One of the most valuable tools that I’ve learned in therapy is the importance of looking at situations (past, present and future) with a different perspective. This isn’t necessarily from another person’s point of view, but it’s more about finding my own different viewpoint.
I’ve always had a “black and white” outlook on things….very much the “don’t get on my bad side” point of view. More now than ever before, I have a better awareness of this part of my personality, and why I’ve always been this way. I have always felt like “I’m on defense”, and that nobody was ever in my corner. It’s sometimes been to the point where if I got it in my head that someone had an issue with me, I felt like they were already on my bad side, and they didn’t even know it.

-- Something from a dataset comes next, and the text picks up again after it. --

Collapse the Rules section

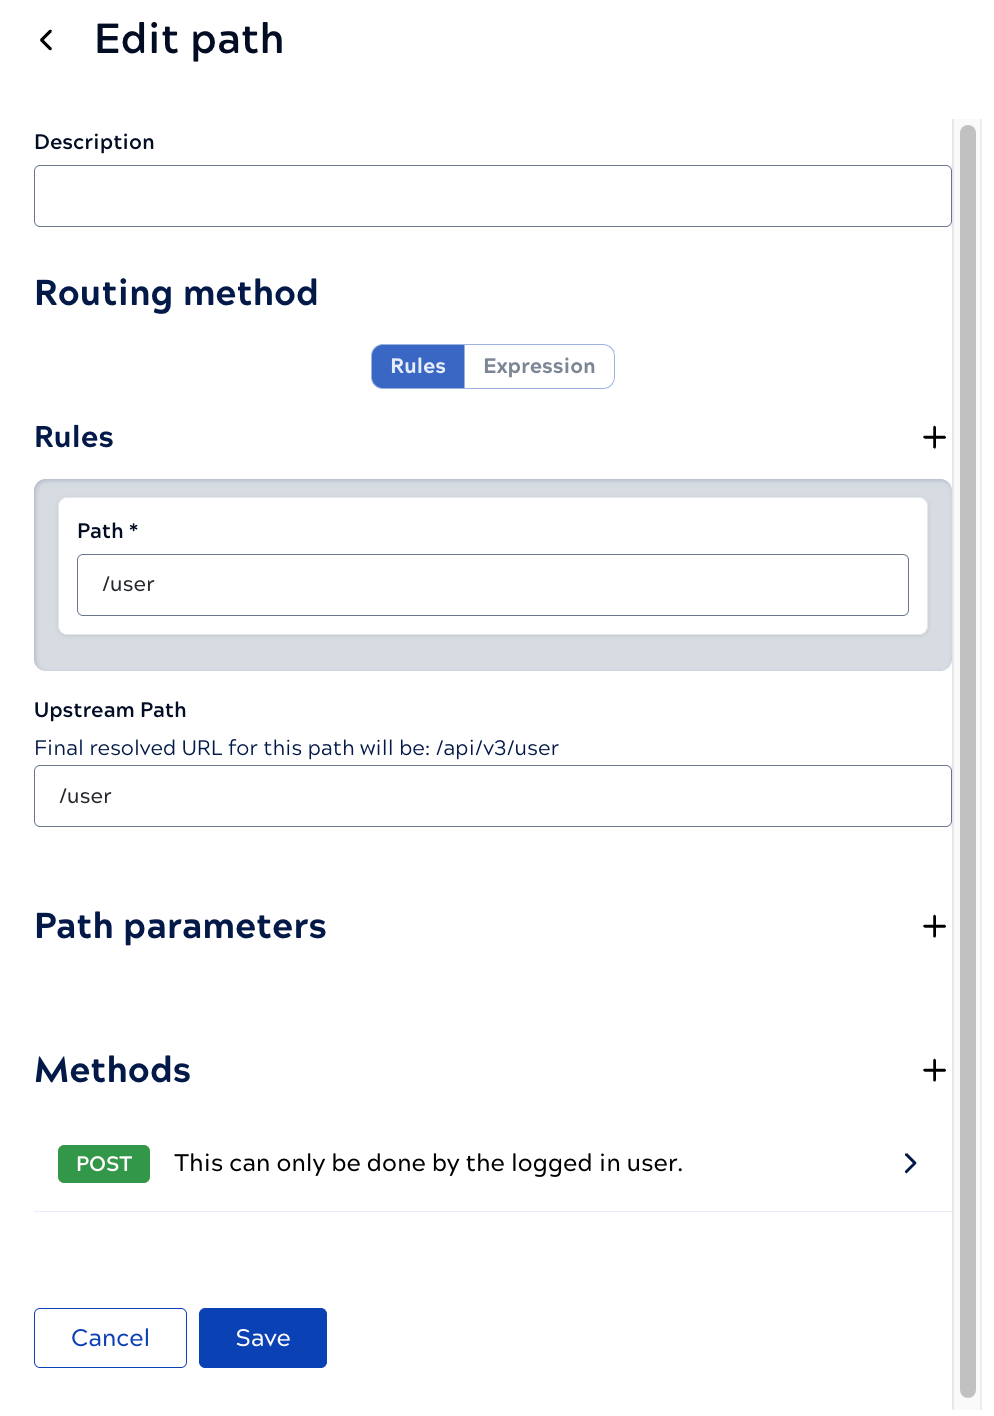[x=74, y=437]
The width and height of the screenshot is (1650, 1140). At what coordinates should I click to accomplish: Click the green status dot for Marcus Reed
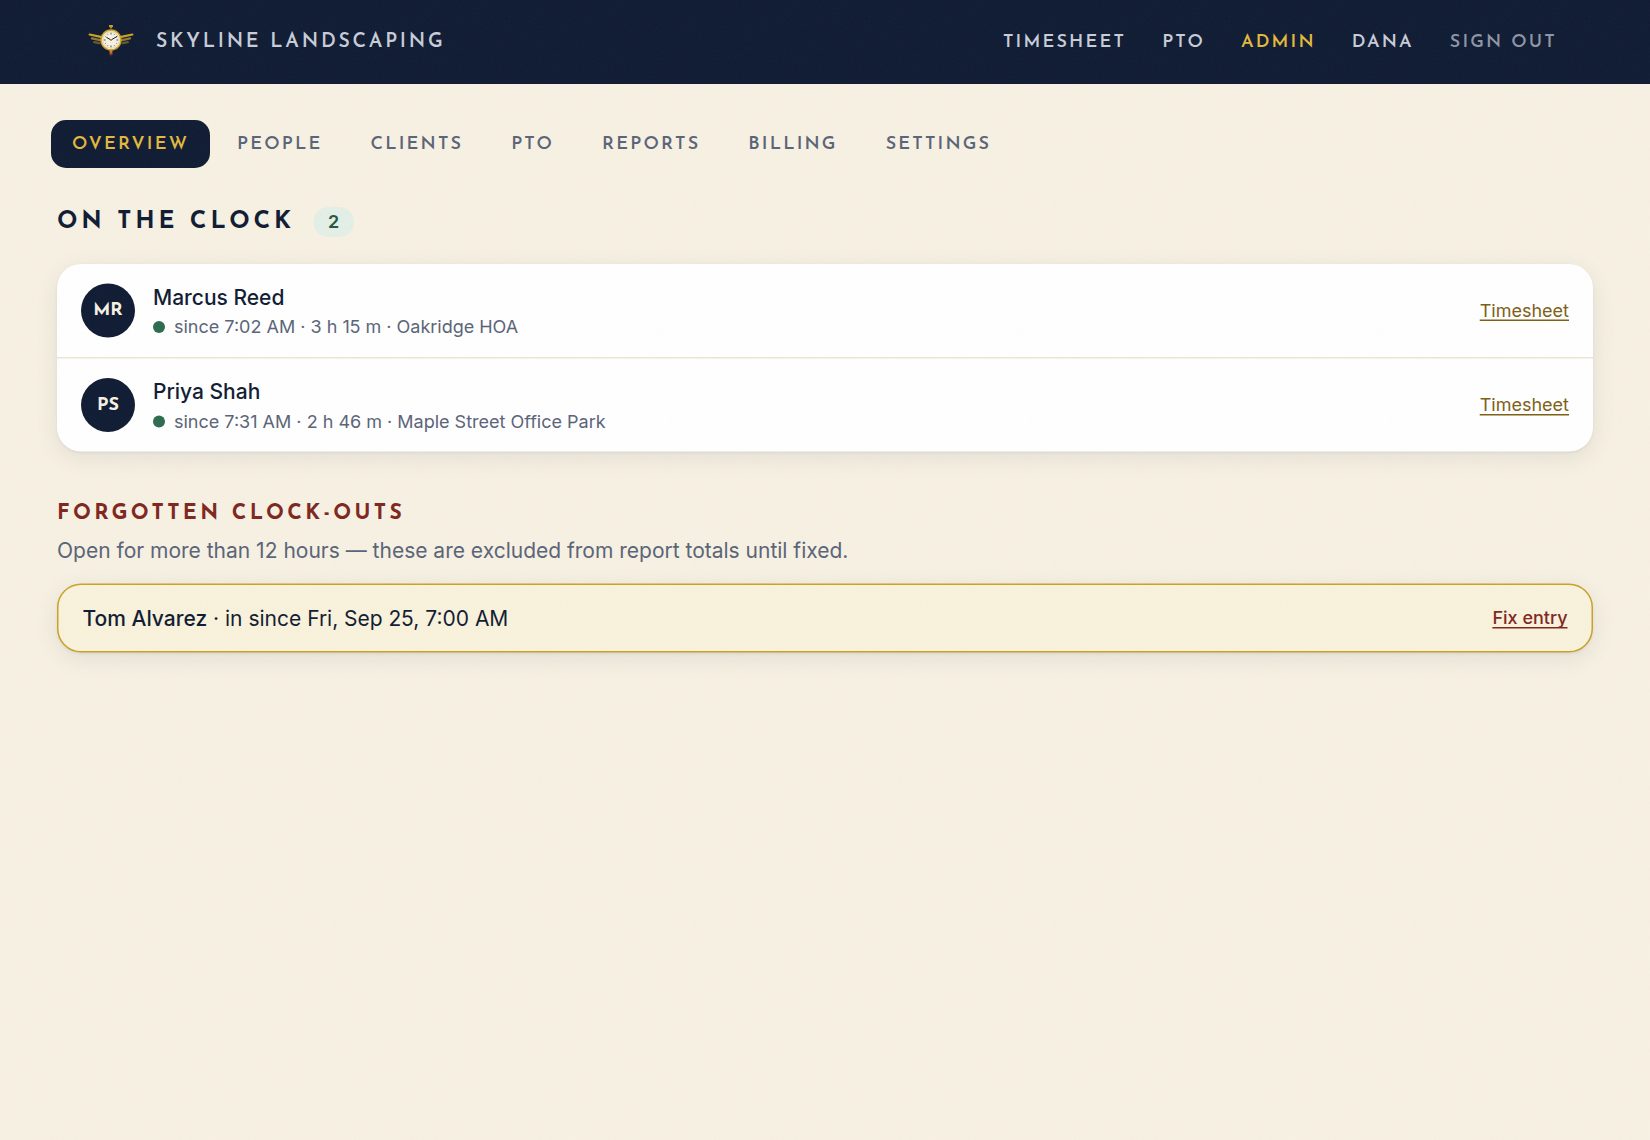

Every day I now focus on “being in the grey” (it’s not just the beard color anymore!)….it’s looking at my past, the present and my thoughts for the future from a point of view that I’ve NEVER had before. This goes beyond forgiving myself for past mistakes or “hindsight is 20/20”…it’s the process of removing the words “either/or” from my vocabulary. I also heard a very powerful way of removing fear from my life during the sermon at my church jazz gig on Sunday. I’m trying to never say the word “because” – this enables fear, anger, self-doubt and stubbornness. How often I’ve said “I won’t do that because……” and by doing so, I’ve limited my focus to black and white.
Finding this new perspective is not easy, especially in the present and the future. Learning to look back on things from the past and better understanding what happened, why it happened, and how I could have thought and reacted differently is very healing….saying “I did this because” puts the black/white focus right out on the table, and looking for a different way of how I initially reacted/responded allows me to see things from my own different point of view instead of someone else telling me how I should have viewed it.
Doing this in real time is really hard….I’m still trying to retrain my brain to focus on the grey, and not be so quick to go into “black & white defense mode”….it’s the fear of being wrong or being so set in my ways that triggers that reaction, and people have been able to push my buttons pretty easily. It’s a process, and some days/instances are easier than others….there are still times when I’m strong in conviction on a decision or opinion, but I struggle to give a “grey” response, and my “black & white” answer can turn something positive into something negative pretty quickly.
My mom always used the phrase “Think twice, speak once”….because of my myopic outlook and attitude, I was always “Ready! Fire! Aim!”….learning to find that middle ground perspective has helped me tremendously this year with my friendships and my relationships with my family, even in very negative situations. (It’s where I found the clarity to write the email last week to mend fences for a friendship that I really didn’t want to lose.)
Reframing is helping me to put my life back into focus.